Morita categorically denied that the 2018 job re-classifications were part of a broader plan to get out of the business of serving mental health patients.

She noted that the city plan known as “Healthy Chicago 2.0” established behavioral health as a top priority.

“What we found is that there is insufficient service to meet the needs of behavioral health. So the last thing that we want to do is get out of the business of mental health service,” Morita said.

“The number of mental health service providers in the city is huge and vast. Our five clinics currently are a drop in the ocean. And yet, we feel like it’s necessary to provide these services because we provide the safety net for individuals who are undocumented, who don’t have insurance, who choose to come to us and want to come to us. So we will continue to provide those services.”

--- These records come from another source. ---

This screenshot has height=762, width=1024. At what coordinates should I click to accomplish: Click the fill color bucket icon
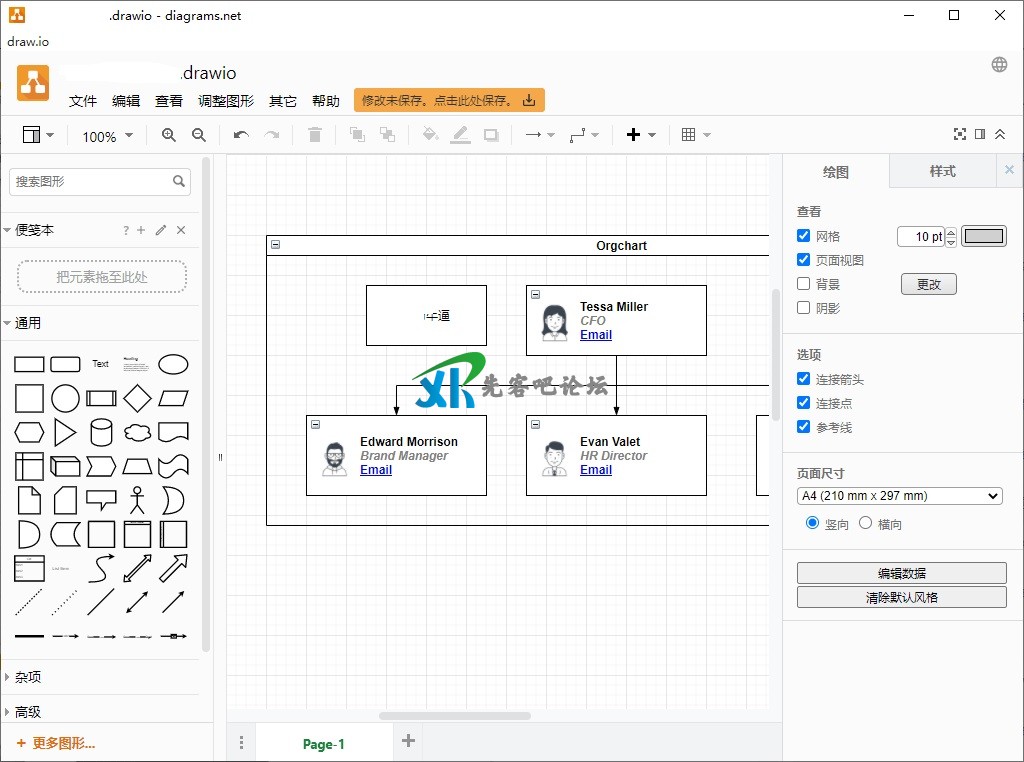click(430, 135)
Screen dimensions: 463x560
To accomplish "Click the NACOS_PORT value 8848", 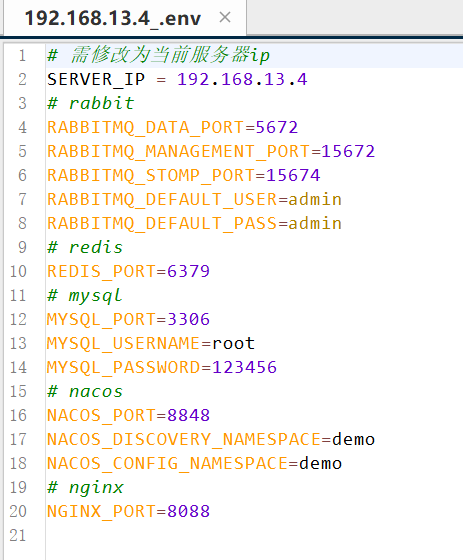I will pos(188,415).
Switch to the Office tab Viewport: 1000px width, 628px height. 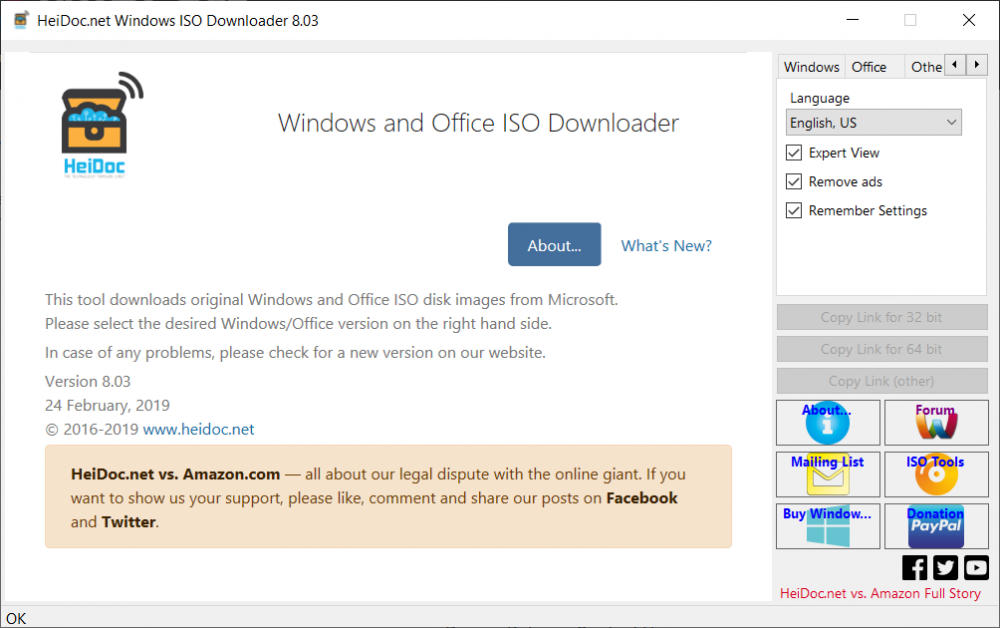point(869,67)
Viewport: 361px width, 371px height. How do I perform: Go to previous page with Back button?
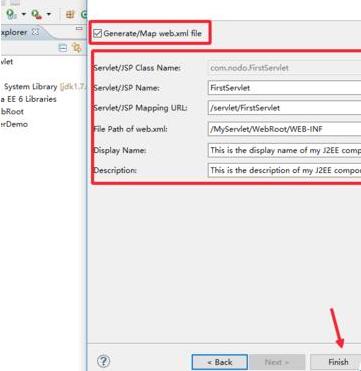click(x=220, y=362)
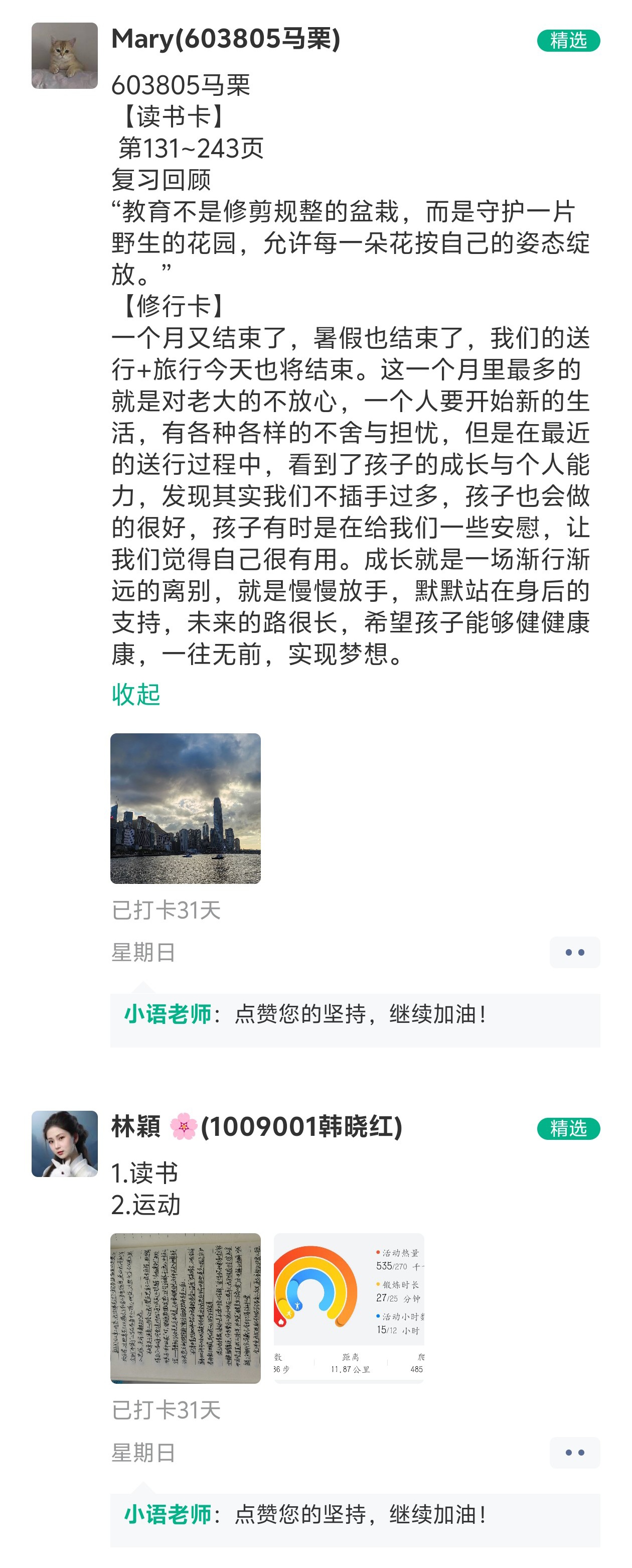Tap the username 林穎(1009001韩晓红)
Screen dimensions: 632x1568
[x=257, y=1127]
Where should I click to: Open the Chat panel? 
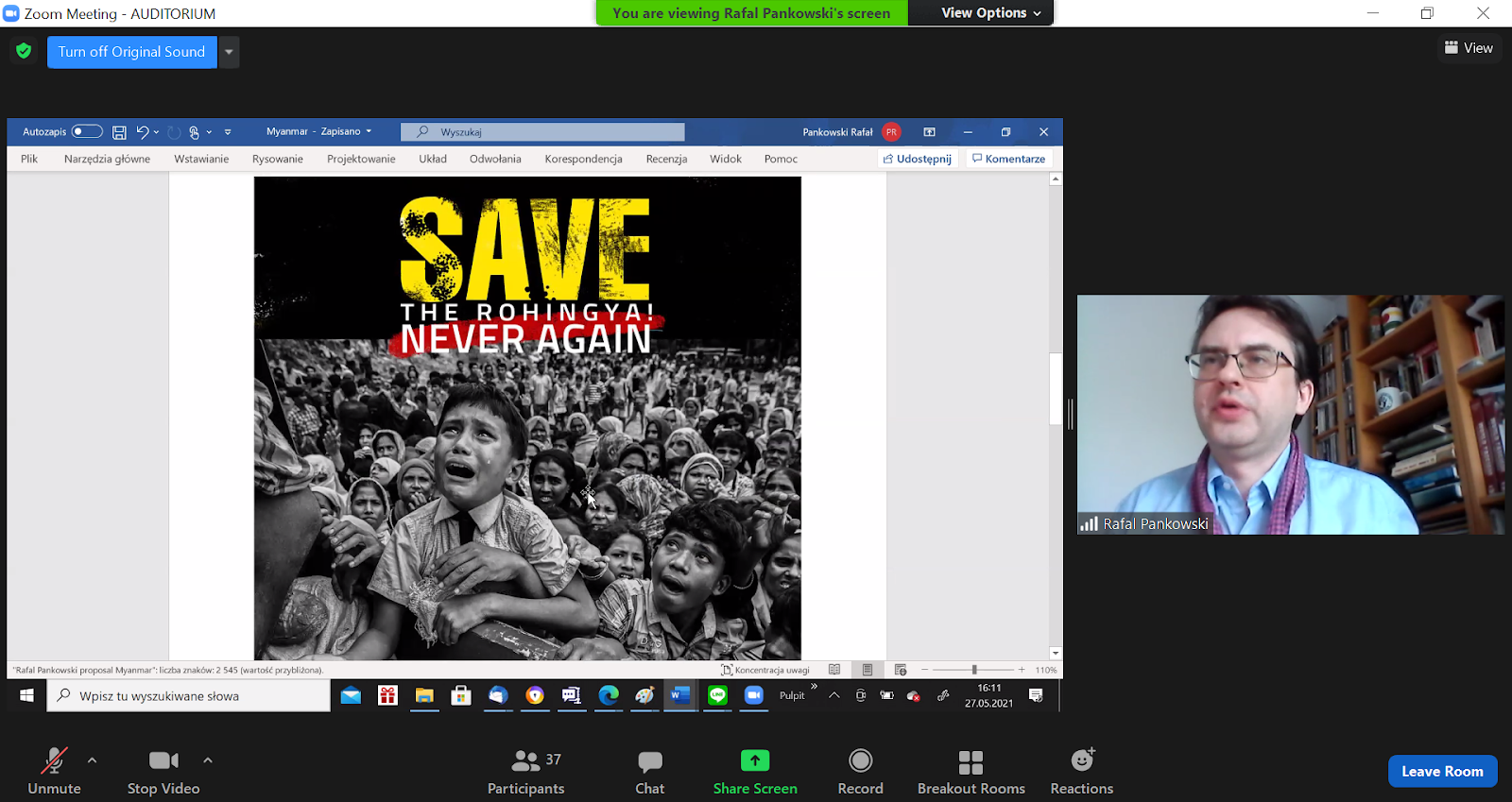[x=649, y=772]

Downtown Ald. Brendan Reilly (42nd) was not appeased. Not when the mayor’s budget includes only four psychiatrist positions, none of which have been filled.

He argued that “a large percentage” of Chicago’s homeless population has “severe mental health issues that are not addressed” because street teams “that show up on these sites are not equipped to handle” mental health issues.

“We need to focus efforts and resources on helping solve this problem. Or else, this is gonna be a self-fulfilling prophecy. Year in, year out, the same folks will land back on the street without anywhere to go and without any assistance that they need,” Reilly said.

“Certainly the two vacant positions you’re struggling to fill — we’ve got to figure out a better way to do that. The offer you have on the table is awfully good. Maybe it needs to be a bit sweeter. But there’s [also] a demand for a few additional psychiatry positions because our street teams that are interacting with the homeless community are struggling. We’re not having success engaging these individuals and getting them treatment and help.”

Reilly also complained about a plan to set up permanent needle-disposal locations on Lower Wacker Drive and other Central Business District locations where there are a “large and growing number of opioid camps” — groups of homeless people struggling with opioid addiction.

“We’re talking about piles — hundreds upon hundreds of used hypodermic needles. I’m all about getting those cleaned up and taken away. But once you put in permanent stations down there or start installing lots of these boxes, that tells the two rival gangs that are fighting for that heroin business, ‘This is a great place to set up shop and shoot at one another,” Reilly said.

“The last two years, we’ve had rival gangs shooting one another on Lower Wacker and other areas of the city fighting over the homeless population’s heroin addicts.”

Morita insisted that the Health Department has no such plan to set up permanent disposal sites.